Action item → Repeat every entry word for word; omit all pictures.

####

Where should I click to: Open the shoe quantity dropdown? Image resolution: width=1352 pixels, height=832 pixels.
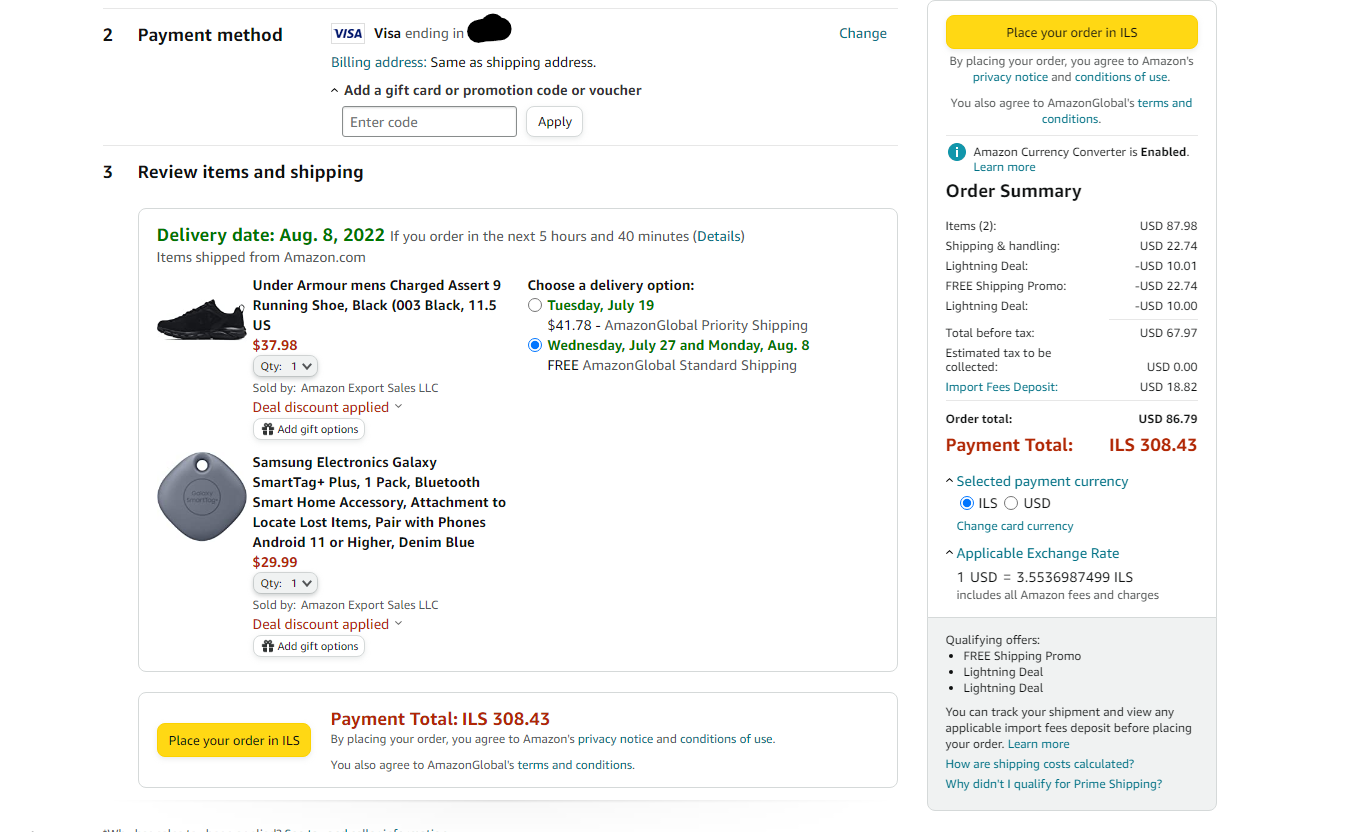[x=286, y=366]
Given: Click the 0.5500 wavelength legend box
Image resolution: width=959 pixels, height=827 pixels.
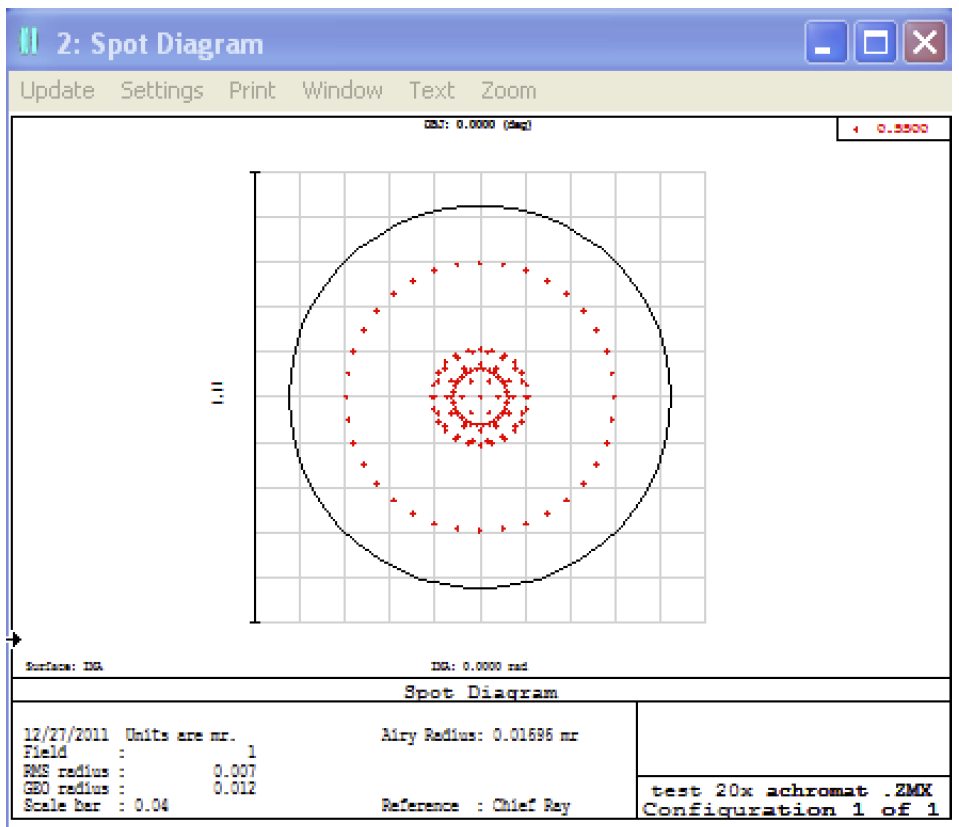Looking at the screenshot, I should [x=893, y=129].
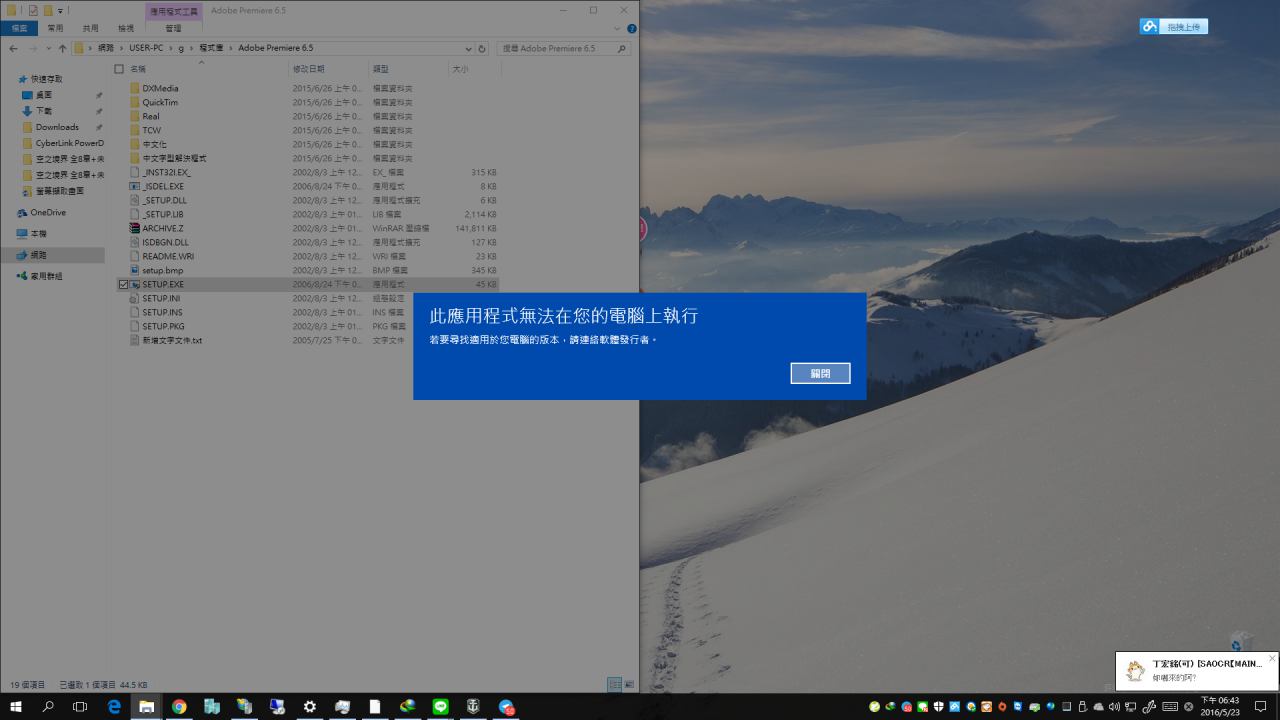Click the 關閉 button in the error dialog
The height and width of the screenshot is (720, 1280).
(820, 373)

####

Answer to the exercise →
Where should I click to: Open the shoe quantity dropdown? Image resolution: width=1352 pixels, height=832 pixels.
[x=286, y=366]
Given: Click the 0.5500 wavelength legend box
Image resolution: width=959 pixels, height=827 pixels.
Looking at the screenshot, I should [x=893, y=129].
Click the 關閉 button in the error dialog
The height and width of the screenshot is (720, 1280).
(820, 373)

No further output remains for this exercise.